Flint insists that no altercation took place. The South Boston Courthouse, he points out, is small and has thin walls, so such an exchange would have easily been heard by anyone in the building.

But no witnesses corroborate Donahue’s accusations. Moreover, the presiding judge, who was seated on his bench about 15 feet from where the alleged incident took place, said he never heard anything.

At his disciplinary hearing about a month later, only one witness was called — Donohue, the accuser.
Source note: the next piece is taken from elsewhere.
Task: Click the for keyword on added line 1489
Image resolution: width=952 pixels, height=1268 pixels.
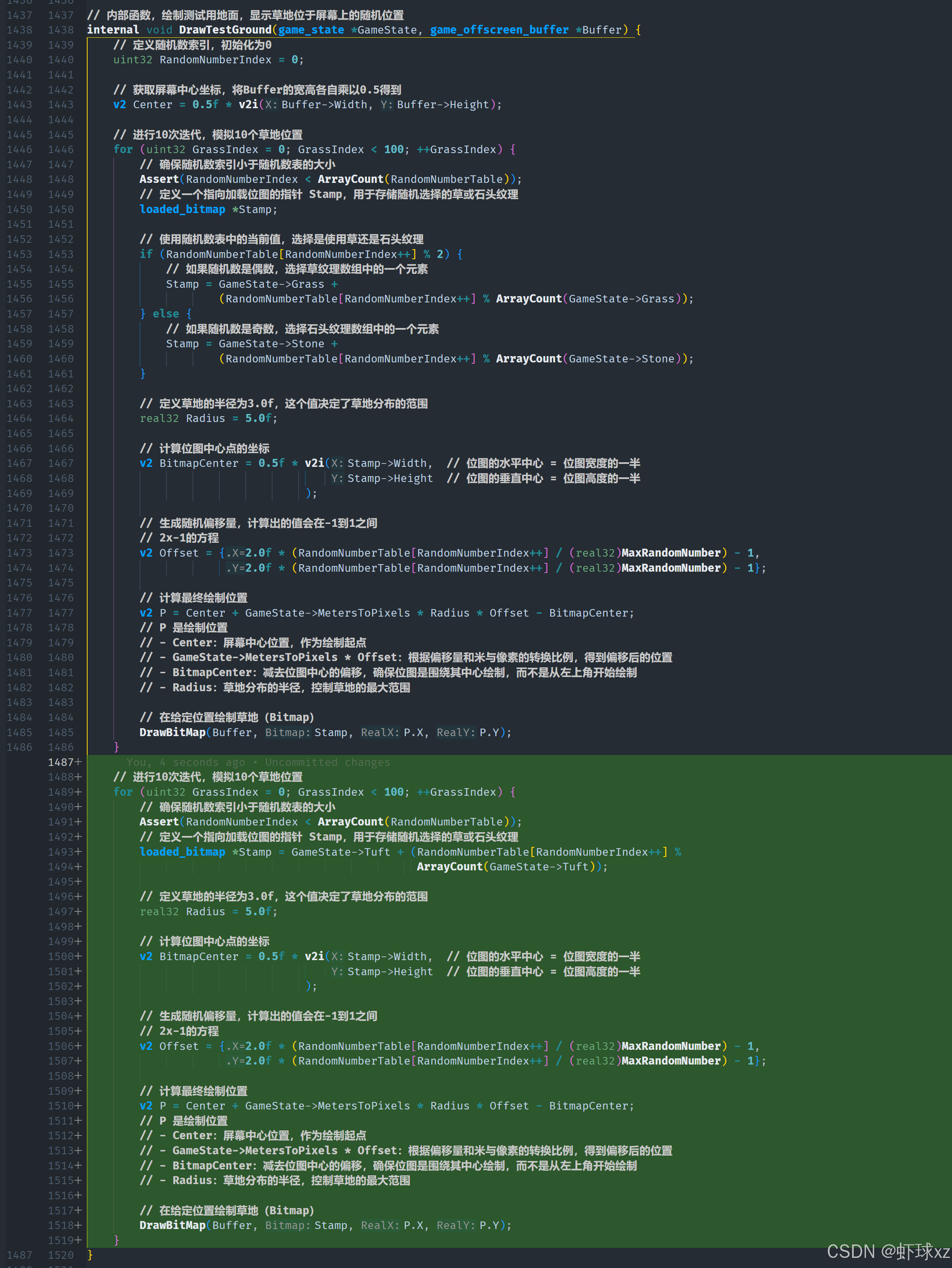Action: [122, 792]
No one from Flint’s witness list was questioned, but Director of Security Thomas Connolly concluded, “I credit Court Officer Donohue’s version of the incident” and “discredit your [Flint’s] version of the incident.” Flint was immediately fired.
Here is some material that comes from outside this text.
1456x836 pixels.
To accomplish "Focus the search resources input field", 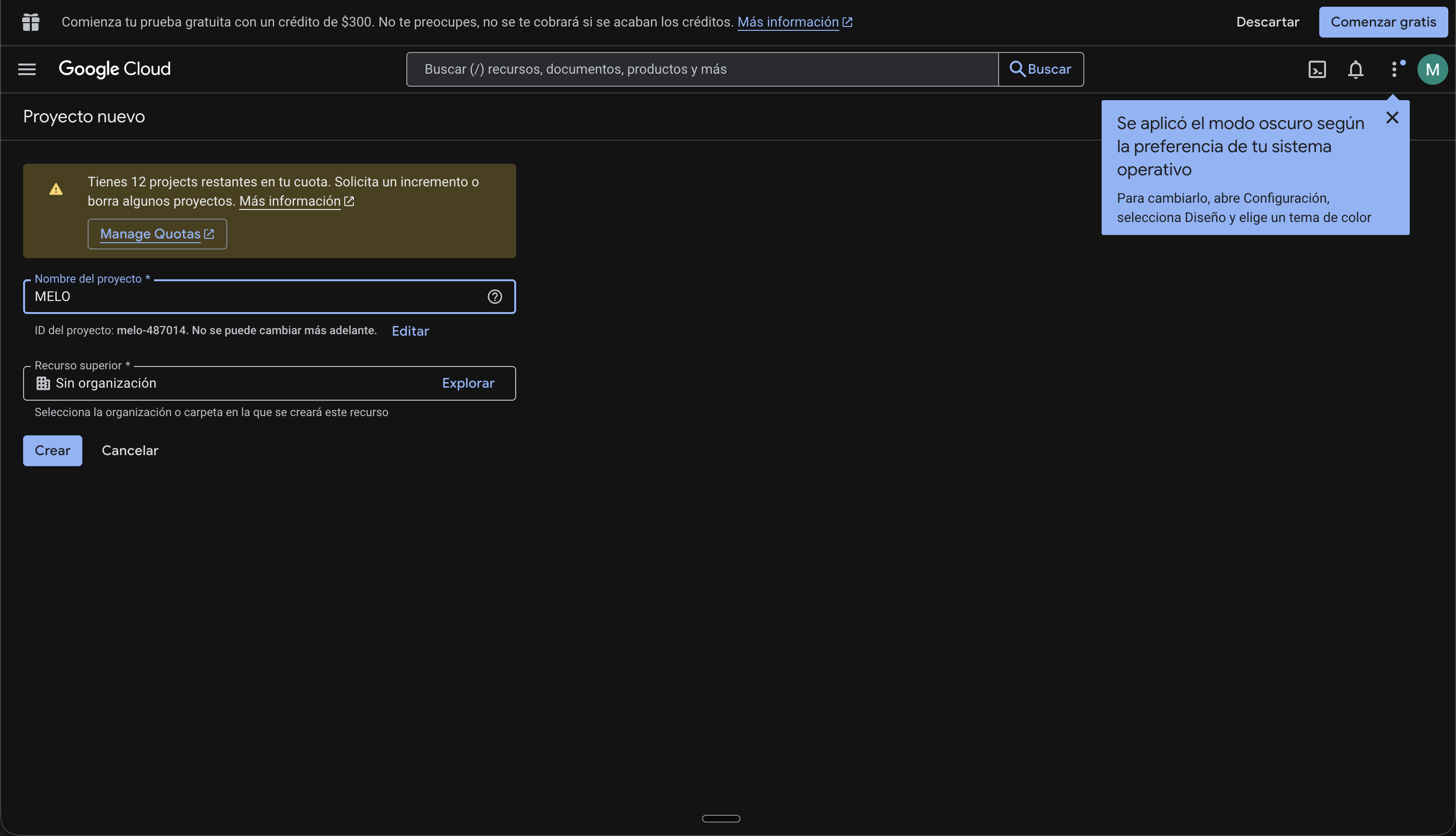I will click(702, 69).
“The basis is that if the white person said it, then it must be true,” Flint’s lawyer, James Dilday, wrote in one of his many correspondences with the MCAD. “And that was a plantation mentality that was exercised by Mr. Connolly.”

Flint grew up in Orchard Park, Roxbury, and at the age of 13, lost his 15-year-old brother, James, to violence. He graduated from South Boston High School and completed a year of college at Northeastern University before dropping out in order to work and support his young son.

Flint now has two sons, ages 21 and 24, and a 4-year-old granddaughter and a 1-month-old grandson.

Flint filed his complaint immediately after his termination, and even when it became clear to him that the MCAD was dragging their heels, he refused to give up.

“I think he did the manly thing to do, and he fought and went up against the system,” his mother, Sarah Flint, said. “Still, it’s been really hard for him. Losing a job is like losing a life,” she went on, explaining that her son went through many of the same emotions as when his older brother was killed.

After his termination, Flint was unable to find work and relied on unemployment checks and family assistance.

Flint tried to gather community support around his case, and appeared in the Banner in February 2011 and Touch 106.1 FM a few months later. He also appealed to several local politicians and the NAACP.